A Chicago teenager who pleaded guilty to murdering a 15-year-old boy in a bad drug deal was given a wrist-slap sentence of three-years probation this week.

The 17-year-old defendant, who hasn’t been publicly named, was sentenced on Monday in the fatal stabbing of Elias Valdez in the suburb of Glenview in August 2020.

He was given probation, 100 hours of community service and ordered to undergo counseling in exchange for pleading guilty to second-degree murder, the Daily Herald reported.

Police said the stabbing unfolded after Valdez, who was a member of his high school wrestling team, tried to buy marijuana from the defendant.

Valdez was stabbed repeatedly in the chest with a utility tool after he tried to take the drugs without paying and got into a fight with the defendant, police said.

He was pronounced dead in hospital later that day.

In handing down his sentence, Cook County Judge Steven Bernstein told the defendant, “I see a child like you who has two parents concerned with his welfare … a bright kid with a bright future, and I wonder what are you doing in my courtroom.

“I don’t think you’re a murderer, but you killed this child and you have to live with that for the rest of your life.”

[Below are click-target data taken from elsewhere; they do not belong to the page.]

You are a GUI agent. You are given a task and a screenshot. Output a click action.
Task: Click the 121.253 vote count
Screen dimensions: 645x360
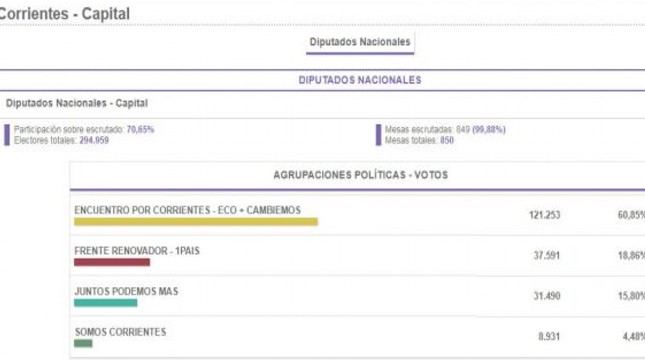pos(545,215)
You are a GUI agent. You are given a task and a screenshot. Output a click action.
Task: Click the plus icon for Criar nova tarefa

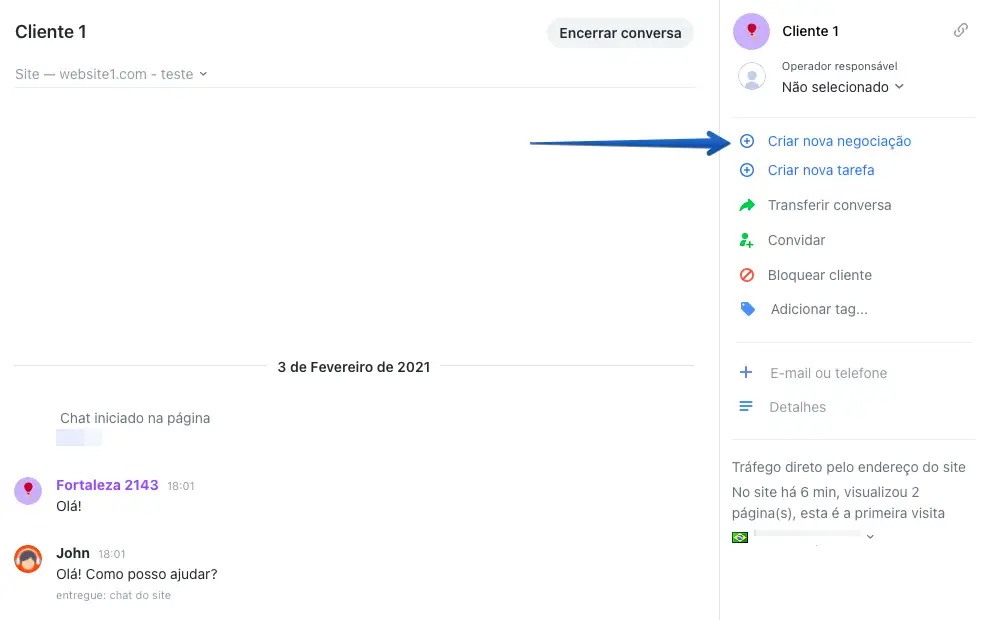tap(746, 170)
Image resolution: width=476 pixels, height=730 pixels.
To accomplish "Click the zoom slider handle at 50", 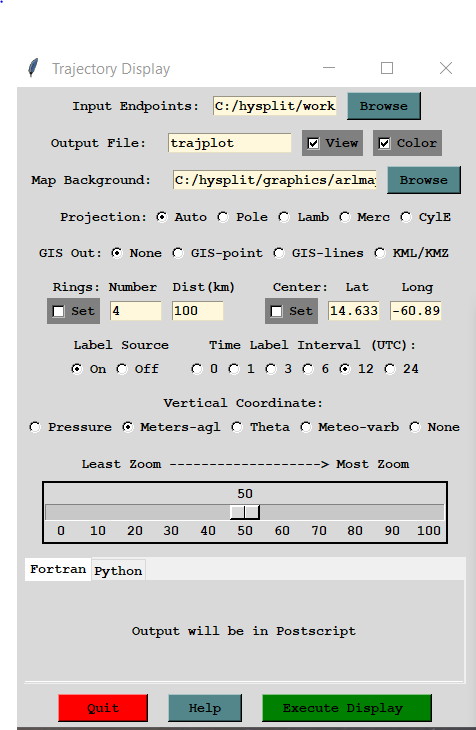I will pyautogui.click(x=245, y=512).
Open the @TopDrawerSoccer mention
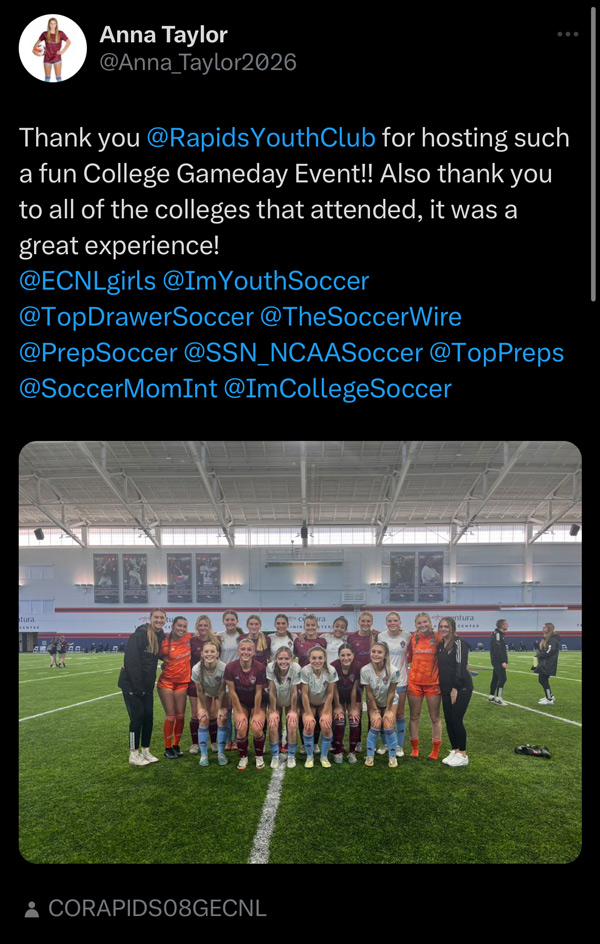 pyautogui.click(x=137, y=317)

The victim’s family had wanted the defendant to be charged with first-degree murder. They held protests outside the local police department late last year when he was charged with the lesser count.

Valdez’s mother, Marcela Fierros, delivered a victim impact statement at the defendant’s sentencing, saying she doesn’t believe justice was served with probation.

“When the defendant stabbed my son, he stabbed the heart of my family,” she said.

“A mother doesn’t expect to bury a child so young and much less in such a tragic and overwhelming way,” Fierros said.

“He was only 15 years old and had so many dreams to accomplish … His goals were to graduate from high school, study law enforcement and become a police officer.”

Defense attorney David Kerstein denied that his client had received “special treatment.”

“There is no privilege here,” he said.

“It takes two to make a drug deal. Mr. Valdez was a buyer.”